制作側も分かってB級感やコメディテイストを出している事で、真面目な内容もコメディ調の内容にも
対応していて、それでいて考えさせられるテイストの内容でエピソードを作っている事もあったりと、
当然何かと比較されるであろうウォーキング・デッドに対して、とにかく見やすいのが特徴でした。
恐らく誰に聞いても面白さや完成度はウォーキング・デッドのほうが上と言うでしょうし、個人的にも流石に
そうですが、別にグロやゴア等を抜きにしても、じゃあ誰かに勧める際はどちらをオススメする?
と言われたら正直全力でこちらのほうをオススメするぐらい、良い意味で見やすい仕上がりが特徴というか。

毎週追いかけるタイプではなく、前述のように毎日1話ずつながら見するのが非常に最適なのが凄いというか、
仮にもゾンビを扱ったドラマで「見やすい」という表現が合う辺りがこのドラマの凄いところだよなと。

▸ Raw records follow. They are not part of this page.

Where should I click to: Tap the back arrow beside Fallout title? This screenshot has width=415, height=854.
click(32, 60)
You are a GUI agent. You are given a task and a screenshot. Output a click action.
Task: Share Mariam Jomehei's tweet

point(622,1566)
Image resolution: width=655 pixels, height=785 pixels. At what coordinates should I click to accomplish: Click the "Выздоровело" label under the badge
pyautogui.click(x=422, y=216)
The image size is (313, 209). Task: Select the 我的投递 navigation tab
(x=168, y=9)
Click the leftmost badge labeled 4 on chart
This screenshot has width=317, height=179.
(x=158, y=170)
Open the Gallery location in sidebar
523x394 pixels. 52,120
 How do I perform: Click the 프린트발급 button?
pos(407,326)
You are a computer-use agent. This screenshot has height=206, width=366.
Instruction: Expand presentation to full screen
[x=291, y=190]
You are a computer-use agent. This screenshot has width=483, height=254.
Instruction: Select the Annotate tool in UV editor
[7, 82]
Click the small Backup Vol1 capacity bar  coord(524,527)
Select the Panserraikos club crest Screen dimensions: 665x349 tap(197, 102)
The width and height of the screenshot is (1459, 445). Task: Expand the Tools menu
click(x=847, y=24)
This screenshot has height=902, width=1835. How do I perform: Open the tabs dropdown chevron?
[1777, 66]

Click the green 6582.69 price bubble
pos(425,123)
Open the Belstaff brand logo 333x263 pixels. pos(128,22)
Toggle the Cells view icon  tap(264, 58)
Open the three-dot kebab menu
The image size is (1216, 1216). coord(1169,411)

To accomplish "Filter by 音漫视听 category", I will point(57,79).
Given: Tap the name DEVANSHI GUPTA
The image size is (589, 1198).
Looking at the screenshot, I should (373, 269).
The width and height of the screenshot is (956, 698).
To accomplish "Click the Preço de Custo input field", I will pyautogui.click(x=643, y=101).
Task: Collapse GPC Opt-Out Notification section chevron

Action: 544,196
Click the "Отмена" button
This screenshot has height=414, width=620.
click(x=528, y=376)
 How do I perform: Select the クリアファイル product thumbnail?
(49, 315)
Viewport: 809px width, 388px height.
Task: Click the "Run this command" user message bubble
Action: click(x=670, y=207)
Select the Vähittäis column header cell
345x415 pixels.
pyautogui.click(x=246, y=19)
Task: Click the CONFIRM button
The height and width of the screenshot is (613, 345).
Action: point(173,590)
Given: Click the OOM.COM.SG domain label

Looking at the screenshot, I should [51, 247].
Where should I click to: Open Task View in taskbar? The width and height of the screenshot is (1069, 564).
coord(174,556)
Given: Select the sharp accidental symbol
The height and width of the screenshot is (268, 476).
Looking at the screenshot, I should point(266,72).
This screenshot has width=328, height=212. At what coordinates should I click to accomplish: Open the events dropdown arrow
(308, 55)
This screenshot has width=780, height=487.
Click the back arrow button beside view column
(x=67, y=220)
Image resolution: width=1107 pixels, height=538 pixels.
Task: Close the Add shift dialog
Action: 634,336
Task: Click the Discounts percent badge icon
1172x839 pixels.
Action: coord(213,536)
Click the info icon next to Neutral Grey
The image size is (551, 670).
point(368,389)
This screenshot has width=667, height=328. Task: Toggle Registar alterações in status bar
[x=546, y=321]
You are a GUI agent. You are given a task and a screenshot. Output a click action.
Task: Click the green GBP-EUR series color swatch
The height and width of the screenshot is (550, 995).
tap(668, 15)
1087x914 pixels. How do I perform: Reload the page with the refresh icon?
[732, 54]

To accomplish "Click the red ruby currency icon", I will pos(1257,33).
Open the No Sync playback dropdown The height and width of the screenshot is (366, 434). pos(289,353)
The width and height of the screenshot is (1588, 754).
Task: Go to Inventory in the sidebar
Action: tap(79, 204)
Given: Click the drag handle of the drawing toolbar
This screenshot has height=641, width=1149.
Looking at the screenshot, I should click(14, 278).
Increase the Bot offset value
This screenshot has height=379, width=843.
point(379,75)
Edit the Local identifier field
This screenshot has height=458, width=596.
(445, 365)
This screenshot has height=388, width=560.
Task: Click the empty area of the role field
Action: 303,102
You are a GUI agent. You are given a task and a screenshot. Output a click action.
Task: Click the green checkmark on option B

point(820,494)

本筋の物語としては流石にマーフィの能力が超常的になりすぎてきている気がするので、そういう意味では
S3の本筋展開は正直微妙に心配な部分もありますけど、今後も一話完結タイプとしては見やすいまま、
良い意味で相変わらず変なゾンビやとんでもないゾンビの殺し方を披露してくれると思うので楽しみです。
意図的な演出や展開の違いでしょうけど、本家ゾンビドラマのウォーキング・デッドはあまりにも遅い
展開速度でも有名なので、このZネーションは対極にあるような軽さと内容で今後も楽しみたいところです。